Reproduce word for word the lines between those holding "Click the 448CliqueRP" and "Given: Open the Twitter bird icon in footer", inclusive, and nothing else from the data below.

[Data shown]

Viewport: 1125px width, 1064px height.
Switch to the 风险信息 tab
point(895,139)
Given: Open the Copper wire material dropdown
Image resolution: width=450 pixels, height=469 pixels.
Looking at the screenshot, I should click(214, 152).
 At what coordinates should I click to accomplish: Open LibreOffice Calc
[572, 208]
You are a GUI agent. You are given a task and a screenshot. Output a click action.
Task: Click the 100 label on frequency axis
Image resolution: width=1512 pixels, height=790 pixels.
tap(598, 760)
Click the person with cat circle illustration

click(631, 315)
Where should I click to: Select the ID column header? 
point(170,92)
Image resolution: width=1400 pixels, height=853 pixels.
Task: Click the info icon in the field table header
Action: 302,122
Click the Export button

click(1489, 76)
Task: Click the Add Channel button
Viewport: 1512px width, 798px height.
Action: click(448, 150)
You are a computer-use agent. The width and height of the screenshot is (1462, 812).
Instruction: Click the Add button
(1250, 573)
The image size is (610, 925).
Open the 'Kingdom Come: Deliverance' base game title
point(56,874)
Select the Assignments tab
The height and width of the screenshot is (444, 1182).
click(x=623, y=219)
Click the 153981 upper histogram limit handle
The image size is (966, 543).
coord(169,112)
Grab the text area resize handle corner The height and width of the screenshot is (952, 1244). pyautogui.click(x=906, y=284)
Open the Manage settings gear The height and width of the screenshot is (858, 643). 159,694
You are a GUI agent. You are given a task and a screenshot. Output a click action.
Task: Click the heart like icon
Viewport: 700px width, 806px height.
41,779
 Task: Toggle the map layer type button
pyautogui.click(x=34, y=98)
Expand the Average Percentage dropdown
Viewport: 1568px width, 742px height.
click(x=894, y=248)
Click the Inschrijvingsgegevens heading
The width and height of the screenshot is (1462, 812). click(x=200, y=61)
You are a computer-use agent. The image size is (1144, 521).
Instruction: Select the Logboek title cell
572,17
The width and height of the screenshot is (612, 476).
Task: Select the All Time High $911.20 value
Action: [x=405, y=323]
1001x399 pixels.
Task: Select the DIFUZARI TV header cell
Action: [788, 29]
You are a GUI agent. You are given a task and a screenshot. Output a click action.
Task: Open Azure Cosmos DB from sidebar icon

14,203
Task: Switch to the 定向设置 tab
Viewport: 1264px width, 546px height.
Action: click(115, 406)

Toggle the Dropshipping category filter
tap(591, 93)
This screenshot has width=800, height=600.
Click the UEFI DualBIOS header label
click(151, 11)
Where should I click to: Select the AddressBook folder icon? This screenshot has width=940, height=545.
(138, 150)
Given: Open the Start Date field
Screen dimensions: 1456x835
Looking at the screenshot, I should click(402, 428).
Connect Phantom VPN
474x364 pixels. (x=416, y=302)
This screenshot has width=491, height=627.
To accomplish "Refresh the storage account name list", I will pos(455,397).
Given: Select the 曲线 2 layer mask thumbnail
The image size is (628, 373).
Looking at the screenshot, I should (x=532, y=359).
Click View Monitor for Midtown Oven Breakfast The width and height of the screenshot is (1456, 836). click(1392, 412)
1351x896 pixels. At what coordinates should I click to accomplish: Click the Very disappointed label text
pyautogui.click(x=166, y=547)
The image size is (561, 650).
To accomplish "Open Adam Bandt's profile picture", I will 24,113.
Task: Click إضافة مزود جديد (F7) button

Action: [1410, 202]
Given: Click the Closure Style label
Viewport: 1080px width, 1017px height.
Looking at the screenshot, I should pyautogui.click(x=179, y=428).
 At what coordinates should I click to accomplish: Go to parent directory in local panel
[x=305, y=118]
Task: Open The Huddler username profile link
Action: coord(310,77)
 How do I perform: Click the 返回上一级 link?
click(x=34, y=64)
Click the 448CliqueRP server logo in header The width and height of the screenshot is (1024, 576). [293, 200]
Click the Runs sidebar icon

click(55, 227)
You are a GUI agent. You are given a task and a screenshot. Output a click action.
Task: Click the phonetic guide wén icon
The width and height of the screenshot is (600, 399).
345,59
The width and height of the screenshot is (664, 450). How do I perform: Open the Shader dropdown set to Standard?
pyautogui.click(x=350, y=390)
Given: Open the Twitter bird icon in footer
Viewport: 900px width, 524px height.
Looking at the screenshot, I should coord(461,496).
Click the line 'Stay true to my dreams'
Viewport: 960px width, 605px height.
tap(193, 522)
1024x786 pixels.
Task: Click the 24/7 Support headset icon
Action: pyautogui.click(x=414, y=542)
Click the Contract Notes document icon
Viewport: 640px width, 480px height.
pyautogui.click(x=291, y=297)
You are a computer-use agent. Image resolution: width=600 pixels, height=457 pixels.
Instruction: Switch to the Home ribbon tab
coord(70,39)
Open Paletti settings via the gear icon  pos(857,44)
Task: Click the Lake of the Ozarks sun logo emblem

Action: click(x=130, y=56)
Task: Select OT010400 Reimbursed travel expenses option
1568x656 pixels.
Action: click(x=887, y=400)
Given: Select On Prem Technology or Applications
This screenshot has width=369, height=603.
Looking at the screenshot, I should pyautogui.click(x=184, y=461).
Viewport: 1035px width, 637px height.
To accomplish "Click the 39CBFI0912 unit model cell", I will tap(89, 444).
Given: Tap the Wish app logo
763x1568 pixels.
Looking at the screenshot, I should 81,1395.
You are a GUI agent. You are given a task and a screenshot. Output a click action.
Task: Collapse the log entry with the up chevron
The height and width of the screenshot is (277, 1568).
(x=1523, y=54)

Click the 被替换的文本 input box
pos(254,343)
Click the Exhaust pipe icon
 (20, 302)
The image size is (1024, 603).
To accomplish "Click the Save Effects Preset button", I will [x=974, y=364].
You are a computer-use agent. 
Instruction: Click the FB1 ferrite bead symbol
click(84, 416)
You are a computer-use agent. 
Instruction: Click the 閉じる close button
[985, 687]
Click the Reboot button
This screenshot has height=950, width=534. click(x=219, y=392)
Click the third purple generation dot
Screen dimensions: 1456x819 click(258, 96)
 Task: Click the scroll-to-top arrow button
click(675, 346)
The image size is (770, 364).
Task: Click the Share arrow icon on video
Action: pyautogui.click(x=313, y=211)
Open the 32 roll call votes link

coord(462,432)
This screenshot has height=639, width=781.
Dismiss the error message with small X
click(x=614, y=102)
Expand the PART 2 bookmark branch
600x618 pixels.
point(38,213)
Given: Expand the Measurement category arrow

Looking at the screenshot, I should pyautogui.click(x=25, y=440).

[/Data shown]

Output for this task:
Click the 448CliqueRP server logo in header The width and height of the screenshot is (1024, 576). [293, 200]
Click the Runs sidebar icon

click(55, 227)
You are a GUI agent. You are given a task and a screenshot. Output a click action.
Task: Click the phonetic guide wén icon
The width and height of the screenshot is (600, 399).
345,59
The width and height of the screenshot is (664, 450). How do I perform: Open the Shader dropdown set to Standard?
pyautogui.click(x=350, y=390)
Given: Open the Twitter bird icon in footer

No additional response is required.